=== EXERCISE AIM ===
Look for the line that has "Welcome to The-Thrill IPTV (39, 58)" in the material below; please repeat it and every line after it, exactly, up to and including the line that has "Dominoc925 (70, 470)", and nothing else.

=== DATA FOR PROCESSING ===
# # #
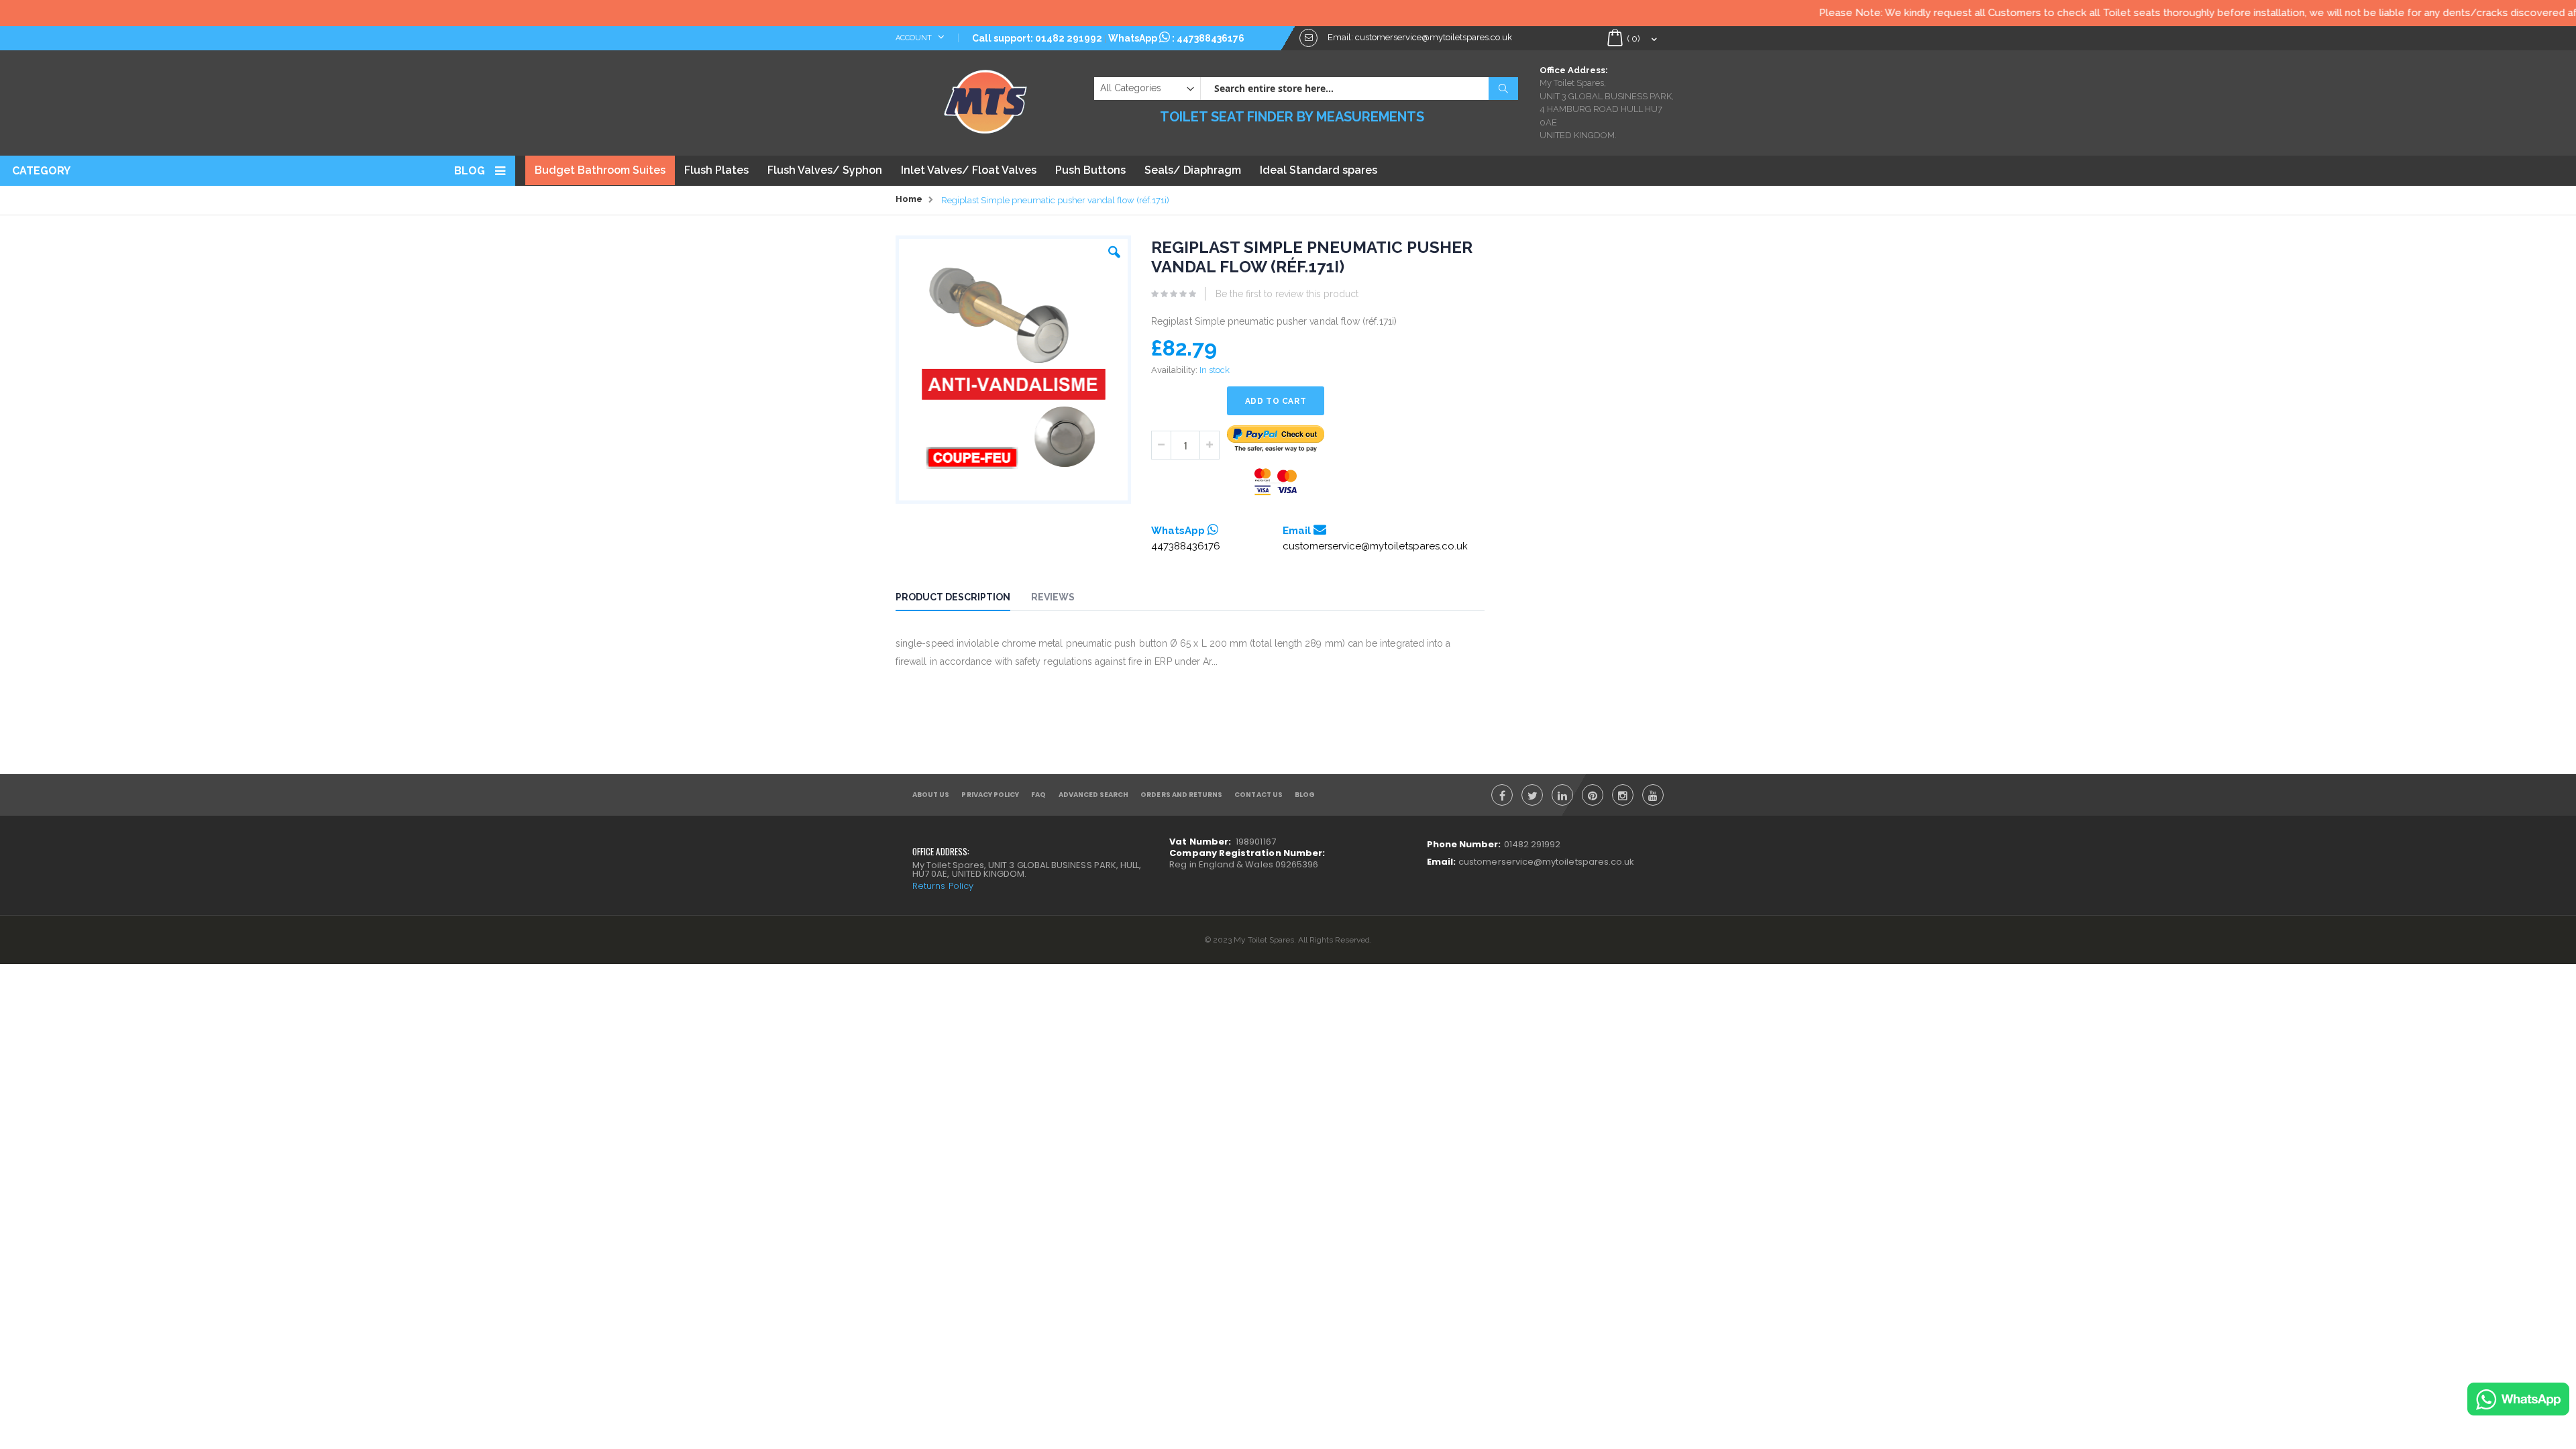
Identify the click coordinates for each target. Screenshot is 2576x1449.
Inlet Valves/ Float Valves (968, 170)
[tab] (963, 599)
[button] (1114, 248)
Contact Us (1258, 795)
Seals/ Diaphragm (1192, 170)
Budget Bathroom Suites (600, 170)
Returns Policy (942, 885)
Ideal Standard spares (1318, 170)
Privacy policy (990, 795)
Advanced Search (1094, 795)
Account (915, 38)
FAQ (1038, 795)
# # #
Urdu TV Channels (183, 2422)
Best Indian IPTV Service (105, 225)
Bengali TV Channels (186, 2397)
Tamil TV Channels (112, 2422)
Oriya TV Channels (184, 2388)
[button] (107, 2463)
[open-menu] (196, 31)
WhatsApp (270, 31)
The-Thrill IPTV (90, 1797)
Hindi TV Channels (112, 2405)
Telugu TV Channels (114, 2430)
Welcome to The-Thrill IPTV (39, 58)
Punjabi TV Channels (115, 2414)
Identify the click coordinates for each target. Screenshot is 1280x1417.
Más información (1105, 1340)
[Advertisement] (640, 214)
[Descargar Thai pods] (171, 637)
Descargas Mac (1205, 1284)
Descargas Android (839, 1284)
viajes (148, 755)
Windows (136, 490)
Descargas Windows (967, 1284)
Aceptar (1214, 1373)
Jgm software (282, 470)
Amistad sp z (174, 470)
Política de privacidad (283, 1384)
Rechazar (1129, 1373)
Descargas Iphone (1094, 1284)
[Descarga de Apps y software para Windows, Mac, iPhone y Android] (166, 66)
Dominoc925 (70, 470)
# # #
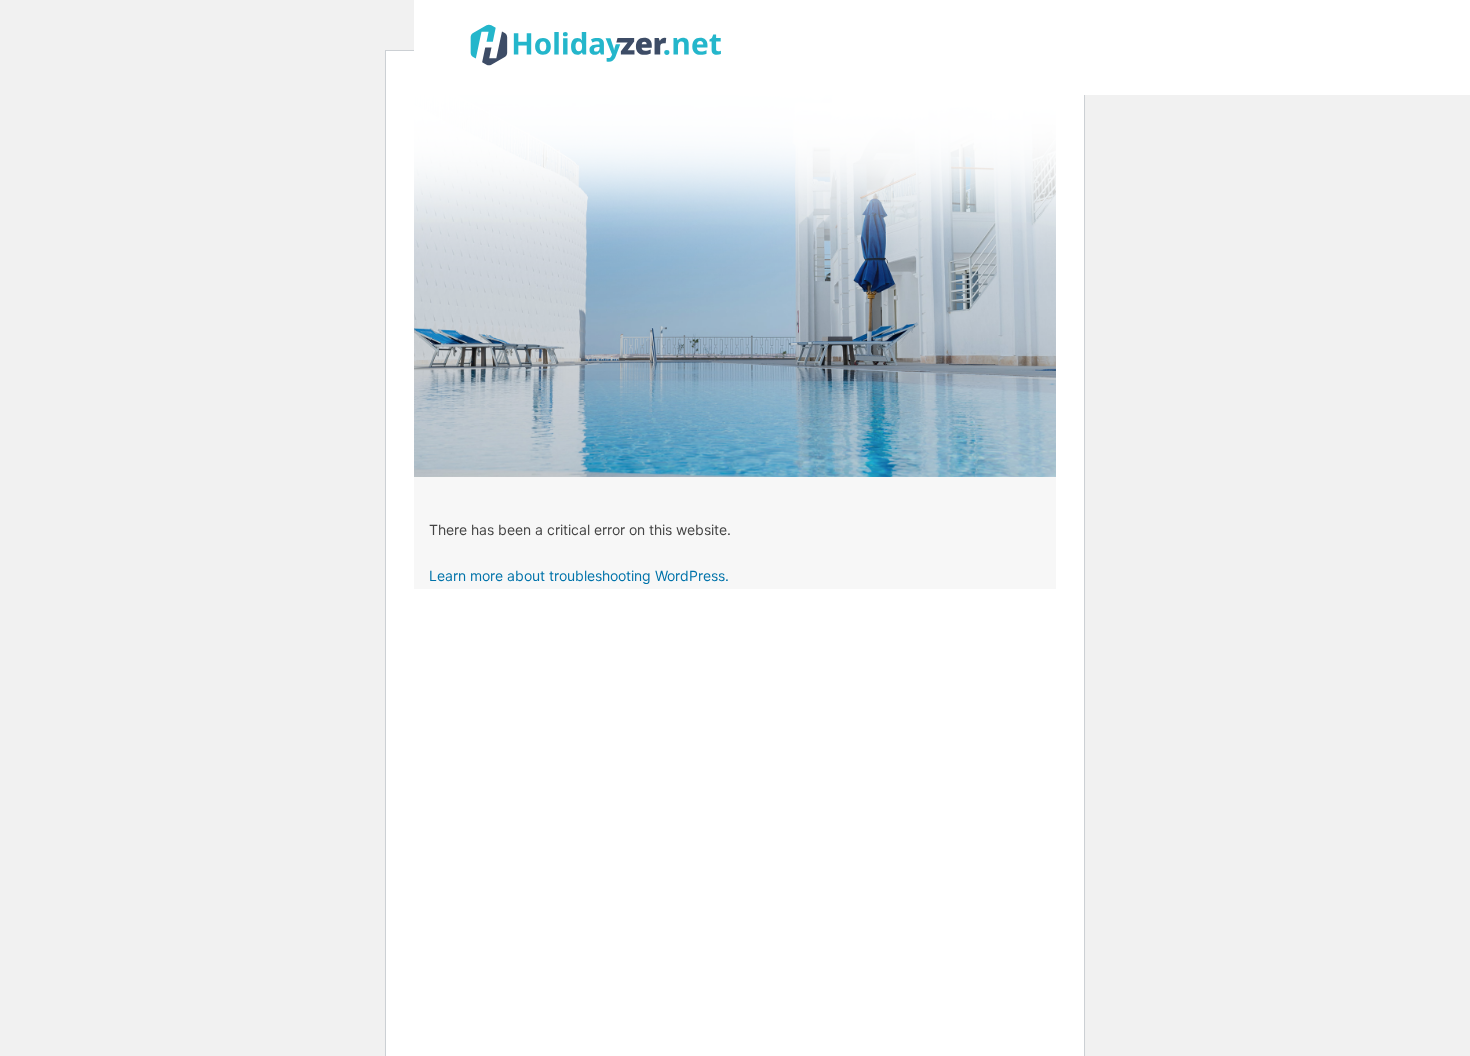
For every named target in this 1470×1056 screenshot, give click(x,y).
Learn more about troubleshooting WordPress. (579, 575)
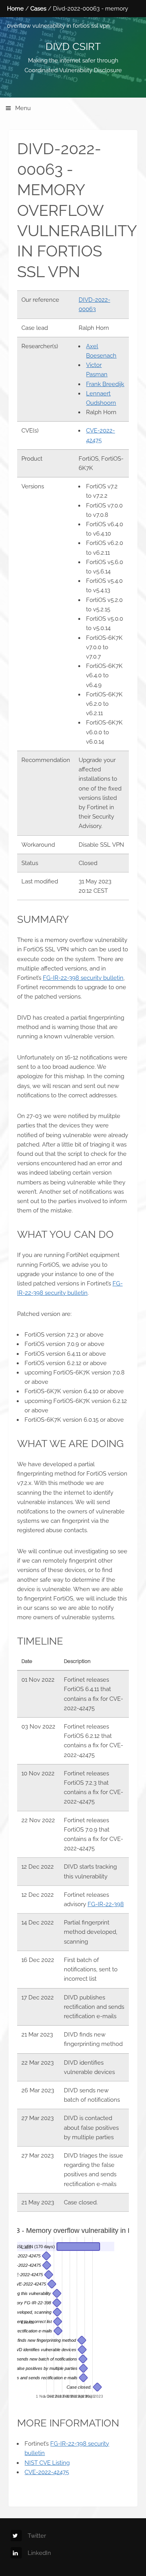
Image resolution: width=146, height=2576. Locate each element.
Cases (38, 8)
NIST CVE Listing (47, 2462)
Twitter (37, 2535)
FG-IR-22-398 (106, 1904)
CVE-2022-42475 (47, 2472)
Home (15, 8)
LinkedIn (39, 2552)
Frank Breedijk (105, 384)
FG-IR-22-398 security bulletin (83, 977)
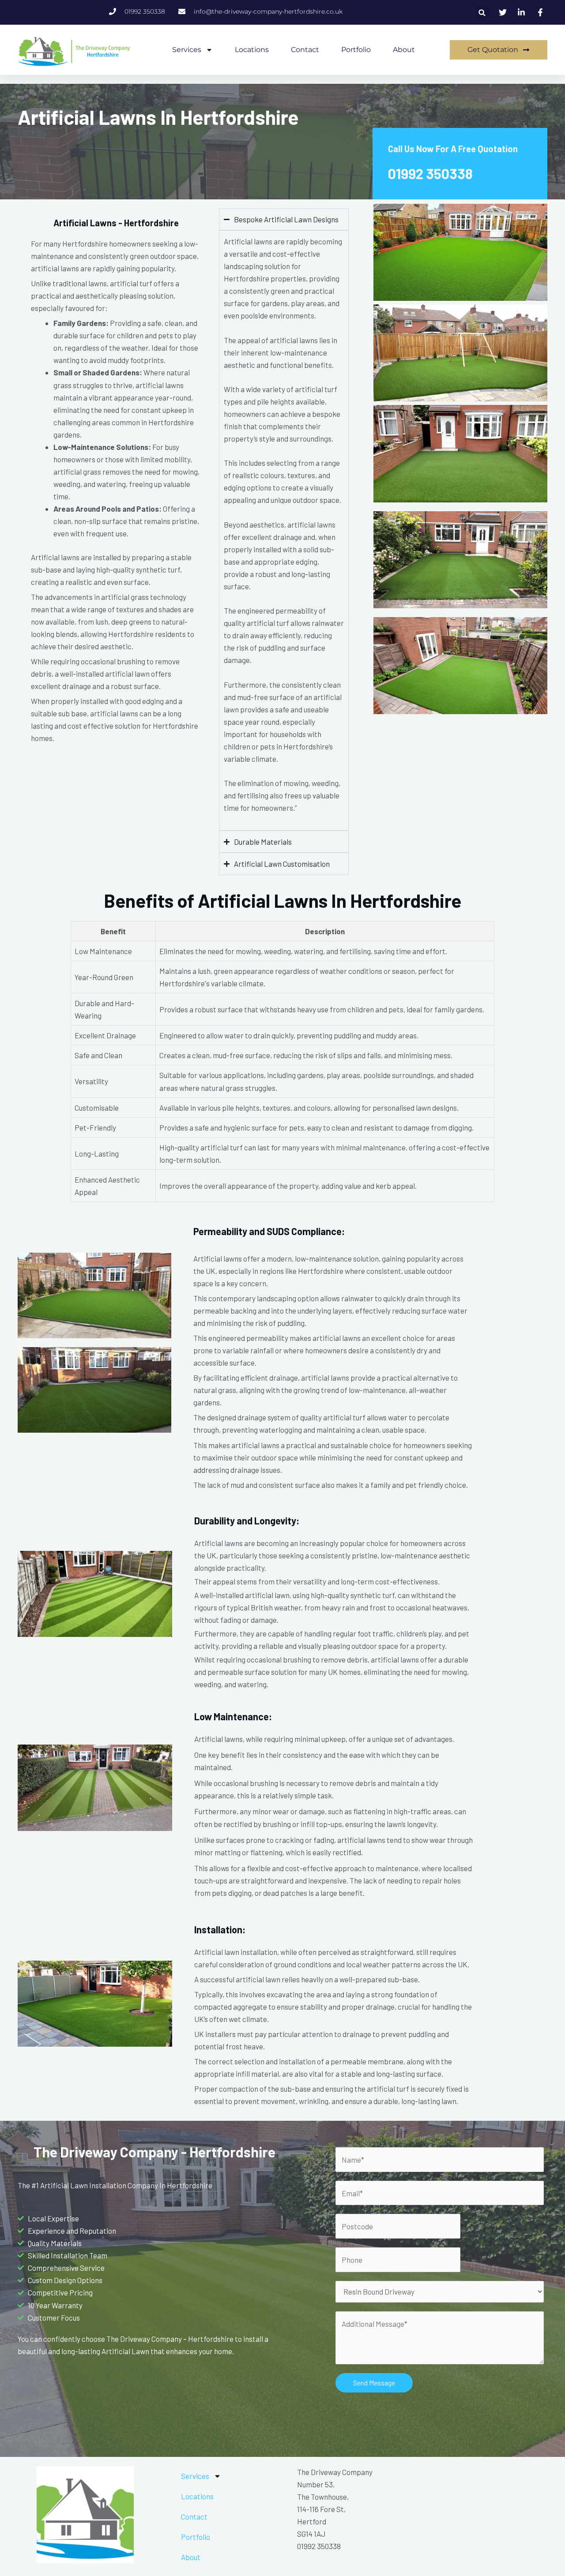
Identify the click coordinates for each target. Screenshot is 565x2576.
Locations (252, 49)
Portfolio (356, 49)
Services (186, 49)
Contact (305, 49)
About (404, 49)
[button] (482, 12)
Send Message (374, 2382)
# # #
=== ANSWER FOR THIS EXERCISE ===
Welcome to The-Thrill IPTV (39, 58)
Punjabi TV Channels (115, 2414)
Identify the click coordinates for each target. Screenshot is 1280x1417.
Más información (1105, 1340)
[Advertisement] (640, 214)
[Descargar Thai pods] (171, 637)
Descargas Mac (1205, 1284)
Descargas Android (839, 1284)
viajes (148, 755)
Windows (136, 490)
Descargas Windows (967, 1284)
Aceptar (1214, 1373)
Jgm software (282, 470)
Amistad sp z (174, 470)
Política de privacidad (283, 1384)
Rechazar (1129, 1373)
Descargas Iphone (1094, 1284)
[Descarga de Apps y software para Windows, Mac, iPhone y Android] (166, 66)
Dominoc925 (70, 470)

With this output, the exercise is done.